Si tratta della più lunga ciclovia in Provincia di Parma, in grado di ricongiungere il capoluogo di provincia con il centro urbano di Bedonia fino al Comune di Tornolo. Coinvolge il territorio di 10 comuni: Parma, Collecchio, Fornovo Taro, Solignano, Berceto, Valmozzola, Borgo Val di Taro, Compiano, Bedonia e Tornolo.
Il percorso, attraverso la realizzazione di nuovi tracciati, il recupero e la rifunzionalizzazione di tracciati esistenti e, in parte, l’utilizzo promiscuo di sedi stradali a bassa o nulla intensità di traffico è in grado di favorire lo spostamento di una quota non marginale di traffico veicolare alle due ruote nelle zone di pianura a più alta intensità di spostamenti giornalieri di corto raggio per motivi di studio e/o lavoro, così come di offrire occasioni di wellness e loisir nelle zone collinari ed appenniniche maggiormente vocate al turismo, offrendo  la possibilità di rivisitazione “lenta” di ambienti paesaggistici ed emergenze storico-testimoniali di assoluto valore.
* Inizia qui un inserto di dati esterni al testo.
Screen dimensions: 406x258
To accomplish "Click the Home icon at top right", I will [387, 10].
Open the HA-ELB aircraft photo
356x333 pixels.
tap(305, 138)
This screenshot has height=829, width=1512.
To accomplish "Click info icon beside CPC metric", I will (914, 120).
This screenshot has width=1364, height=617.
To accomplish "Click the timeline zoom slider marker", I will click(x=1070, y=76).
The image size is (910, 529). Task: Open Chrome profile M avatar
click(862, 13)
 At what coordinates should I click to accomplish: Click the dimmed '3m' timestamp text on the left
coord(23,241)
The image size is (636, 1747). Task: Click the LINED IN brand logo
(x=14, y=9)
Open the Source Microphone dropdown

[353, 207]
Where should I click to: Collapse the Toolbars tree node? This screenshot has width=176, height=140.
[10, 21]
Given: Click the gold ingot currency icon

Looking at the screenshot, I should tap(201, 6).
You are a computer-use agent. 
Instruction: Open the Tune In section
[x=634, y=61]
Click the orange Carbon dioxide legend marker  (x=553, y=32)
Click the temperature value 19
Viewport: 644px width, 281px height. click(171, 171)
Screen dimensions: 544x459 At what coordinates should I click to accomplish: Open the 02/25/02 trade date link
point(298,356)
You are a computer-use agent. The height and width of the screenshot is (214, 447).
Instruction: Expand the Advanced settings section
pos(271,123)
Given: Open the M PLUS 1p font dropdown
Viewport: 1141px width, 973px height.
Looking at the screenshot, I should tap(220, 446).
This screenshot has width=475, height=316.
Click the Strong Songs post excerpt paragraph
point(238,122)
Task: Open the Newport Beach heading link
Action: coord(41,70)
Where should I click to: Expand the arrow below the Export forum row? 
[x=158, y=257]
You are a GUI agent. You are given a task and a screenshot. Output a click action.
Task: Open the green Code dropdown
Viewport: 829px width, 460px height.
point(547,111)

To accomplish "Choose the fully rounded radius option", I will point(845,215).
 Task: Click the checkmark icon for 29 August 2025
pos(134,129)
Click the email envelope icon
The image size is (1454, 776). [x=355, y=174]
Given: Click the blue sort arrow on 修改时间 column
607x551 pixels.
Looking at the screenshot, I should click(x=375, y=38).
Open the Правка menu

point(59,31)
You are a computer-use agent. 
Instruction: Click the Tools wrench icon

Obiettivi della Ciclovia lungo il suo sviluppo lineare:

a) nella fascia di pianura raggiungere un significativo obiettivo di spostamento del traffico leggero quotidiano di corto raggio dalle quattro alle due ruote per spostamenti di studio e lavoro;

b) nella fascia collinare offrire l’opportunità di loisir e wellness alla popolazione residente che consenta una capillare opportunità di rivisitazione del territorio, delle sue emergenze culturali e ricchezze enogastronomiche con un itinerario “slow” che però consenta una sana attività fisica abbinata prevalentemente alla gestione del tempo libero;

c) nella fascia montana, oltre a quanto esposto al punto b, consentire anche un arricchimento della dotazione di servizio turistico all’importante movimento turistico estivo che caratterizza questa parte di Appennino.